**Information given**
Content starts
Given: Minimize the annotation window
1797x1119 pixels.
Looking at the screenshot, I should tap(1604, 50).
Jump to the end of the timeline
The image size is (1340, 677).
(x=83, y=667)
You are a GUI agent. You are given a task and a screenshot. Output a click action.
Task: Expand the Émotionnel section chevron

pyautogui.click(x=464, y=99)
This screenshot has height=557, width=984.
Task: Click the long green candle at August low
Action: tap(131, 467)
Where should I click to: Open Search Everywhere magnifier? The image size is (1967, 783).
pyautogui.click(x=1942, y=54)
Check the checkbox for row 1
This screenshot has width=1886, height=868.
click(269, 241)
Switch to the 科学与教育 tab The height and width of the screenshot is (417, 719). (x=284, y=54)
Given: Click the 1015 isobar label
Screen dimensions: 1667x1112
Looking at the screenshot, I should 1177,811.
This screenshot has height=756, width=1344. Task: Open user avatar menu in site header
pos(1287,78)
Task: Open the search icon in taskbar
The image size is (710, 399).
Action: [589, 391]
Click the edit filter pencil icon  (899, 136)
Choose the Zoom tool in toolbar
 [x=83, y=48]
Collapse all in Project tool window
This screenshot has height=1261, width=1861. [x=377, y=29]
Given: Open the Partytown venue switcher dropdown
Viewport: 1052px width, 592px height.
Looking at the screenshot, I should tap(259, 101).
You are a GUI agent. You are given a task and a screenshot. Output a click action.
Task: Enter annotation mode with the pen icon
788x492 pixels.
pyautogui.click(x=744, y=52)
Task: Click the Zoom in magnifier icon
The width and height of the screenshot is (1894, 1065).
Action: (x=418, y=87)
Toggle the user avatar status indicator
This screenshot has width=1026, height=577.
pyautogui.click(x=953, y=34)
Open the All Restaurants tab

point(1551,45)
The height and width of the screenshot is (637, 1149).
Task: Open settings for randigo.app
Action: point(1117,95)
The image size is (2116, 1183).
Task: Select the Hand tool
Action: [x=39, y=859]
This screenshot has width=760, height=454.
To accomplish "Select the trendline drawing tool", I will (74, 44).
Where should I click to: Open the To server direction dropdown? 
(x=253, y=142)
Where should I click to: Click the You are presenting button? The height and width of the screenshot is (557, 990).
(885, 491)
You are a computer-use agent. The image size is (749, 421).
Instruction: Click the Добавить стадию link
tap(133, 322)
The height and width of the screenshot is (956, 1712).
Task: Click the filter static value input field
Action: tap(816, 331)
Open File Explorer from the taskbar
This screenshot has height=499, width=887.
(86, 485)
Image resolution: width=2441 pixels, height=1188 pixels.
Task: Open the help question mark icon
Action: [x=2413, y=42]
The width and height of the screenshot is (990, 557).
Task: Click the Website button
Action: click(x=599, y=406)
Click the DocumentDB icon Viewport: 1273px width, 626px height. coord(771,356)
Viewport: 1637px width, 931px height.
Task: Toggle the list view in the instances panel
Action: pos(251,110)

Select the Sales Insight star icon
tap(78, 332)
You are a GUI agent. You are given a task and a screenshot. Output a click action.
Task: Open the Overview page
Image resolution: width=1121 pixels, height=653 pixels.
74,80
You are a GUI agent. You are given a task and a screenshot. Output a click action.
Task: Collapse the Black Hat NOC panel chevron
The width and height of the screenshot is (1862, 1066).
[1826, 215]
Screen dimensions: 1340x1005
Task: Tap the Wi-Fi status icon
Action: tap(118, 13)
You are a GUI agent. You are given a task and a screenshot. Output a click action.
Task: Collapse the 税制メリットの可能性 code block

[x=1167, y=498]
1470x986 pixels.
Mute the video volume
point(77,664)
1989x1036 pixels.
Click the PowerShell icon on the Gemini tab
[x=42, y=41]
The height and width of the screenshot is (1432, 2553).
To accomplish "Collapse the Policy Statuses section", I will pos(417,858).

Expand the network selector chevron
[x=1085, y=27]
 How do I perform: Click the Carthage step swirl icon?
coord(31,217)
Content ends
**Your assignment**
The lines from the start of the entries above through the line containing "Given: Click the 1015 isobar label" are the ones to return, please; copy them exactly and include both ends.

**Answer to this task**
Given: Minimize the annotation window
1797x1119 pixels.
Looking at the screenshot, I should tap(1604, 50).
Jump to the end of the timeline
The image size is (1340, 677).
(x=83, y=667)
You are a GUI agent. You are given a task and a screenshot. Output a click action.
Task: Expand the Émotionnel section chevron

pyautogui.click(x=464, y=99)
This screenshot has height=557, width=984.
Task: Click the long green candle at August low
Action: tap(131, 467)
Where should I click to: Open Search Everywhere magnifier? The image size is (1967, 783).
pyautogui.click(x=1942, y=54)
Check the checkbox for row 1
This screenshot has width=1886, height=868.
click(269, 241)
Switch to the 科学与教育 tab The height and width of the screenshot is (417, 719). (x=284, y=54)
Given: Click the 1015 isobar label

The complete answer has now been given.